Case Study: A Corporate Strategy for Bitcoin Adoption in Africa

Bitcoin has become more than just a digital currency; it has transformed into a mainstream financial asset that corporations and even governments are incorporating into their financial strategies. The trend of companies holding Bitcoin as part of their treasury reserves has gained momentum due to its potential as a hedge against inflation, currency depreciation, and a store of value.

In February 2025, AltVest, a South African-listed investment holding company, made history by being the first public African company to add Bitcoin to its treasury reserves. Through its subsidiary AltVest Bitcoin Strategies, the company acquired over 1 BTC for millions of dollars as part of its long-term treasury management strategy. This move highlights the increasing institutional acceptance of Bitcoin as a legitimate asset class.

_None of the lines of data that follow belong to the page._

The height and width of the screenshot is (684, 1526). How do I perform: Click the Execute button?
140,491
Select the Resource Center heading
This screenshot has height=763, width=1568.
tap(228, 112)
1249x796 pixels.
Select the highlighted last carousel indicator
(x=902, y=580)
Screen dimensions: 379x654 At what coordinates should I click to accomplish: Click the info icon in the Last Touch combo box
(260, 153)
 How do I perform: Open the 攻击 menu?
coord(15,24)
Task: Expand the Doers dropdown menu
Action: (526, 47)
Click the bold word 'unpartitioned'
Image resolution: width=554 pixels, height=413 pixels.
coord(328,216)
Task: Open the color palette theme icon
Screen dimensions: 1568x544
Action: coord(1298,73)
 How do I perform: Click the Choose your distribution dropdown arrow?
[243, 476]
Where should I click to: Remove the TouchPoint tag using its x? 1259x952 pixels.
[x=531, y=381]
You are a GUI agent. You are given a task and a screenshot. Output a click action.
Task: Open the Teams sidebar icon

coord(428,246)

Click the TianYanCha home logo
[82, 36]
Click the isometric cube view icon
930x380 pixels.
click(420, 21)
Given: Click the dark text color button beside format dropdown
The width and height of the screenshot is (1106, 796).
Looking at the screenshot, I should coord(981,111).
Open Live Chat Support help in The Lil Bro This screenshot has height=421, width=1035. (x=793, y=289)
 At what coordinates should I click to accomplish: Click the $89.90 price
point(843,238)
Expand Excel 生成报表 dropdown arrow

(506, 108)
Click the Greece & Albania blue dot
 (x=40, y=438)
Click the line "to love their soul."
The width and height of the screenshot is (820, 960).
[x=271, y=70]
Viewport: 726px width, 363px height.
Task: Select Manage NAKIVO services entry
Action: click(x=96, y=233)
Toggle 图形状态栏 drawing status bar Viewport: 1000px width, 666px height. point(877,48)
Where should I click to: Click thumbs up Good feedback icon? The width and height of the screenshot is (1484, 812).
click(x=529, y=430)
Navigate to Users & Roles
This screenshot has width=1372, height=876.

In contrast, in the United States, Bitcoin is being accumulated as part of a strategic national reserve. However, not all financial leaders agree on its role as a reserve asset. South Africa’s Central Bank Governor remains skeptical, stating that Bitcoin holds no more intrinsic value as a reserve asset than commodities like beef or apples. Despite differing opinions, the increasing number of companies integrating Bitcoin into their financial structures indicates a significant shift in corporate treasury management.

Strategy Inc., a business intelligence software and cloud services company, serves as a model for corporations seeking to integrate Bitcoin into their reserves. CEO Michael Saylor, who was initially skeptical about Bitcoin’s long-term viability, changed his stance in 2020 and began seeing Bitcoin as a superior store of value compared to traditional fiat currencies. He believed in Bitcoin’s long-term appreciation and low maintenance costs, initiating an aggressive accumulation strategy for the company.

Starting in August 2020, Strategy Inc. began purchasing Bitcoin using excess cash reserves, debt offerings, and convertible notes to finance its acquisitions. By essentially turning itself into a Bitcoin-holding entity, the company raised cash through equity offerings and debt instruments, then used that money to buy Bitcoin. The timeline of their Bitcoin purchases and funding sources is extensive, spanning from 2020 to 2025 and involving a variety of funding methods.

Strategy Inc.’s strategy of converting cash reserves into Bitcoin is based on the belief that Bitcoin, with its fixed supply of 21 million coins, serves as a better store of value than cash, which is continually printed by central banks. Their approach aims to counteract the loss of purchasing power caused by inflation. So far, their strategy has proven successful, showcasing the potential benefits of integrating Bitcoin into corporate treasury management.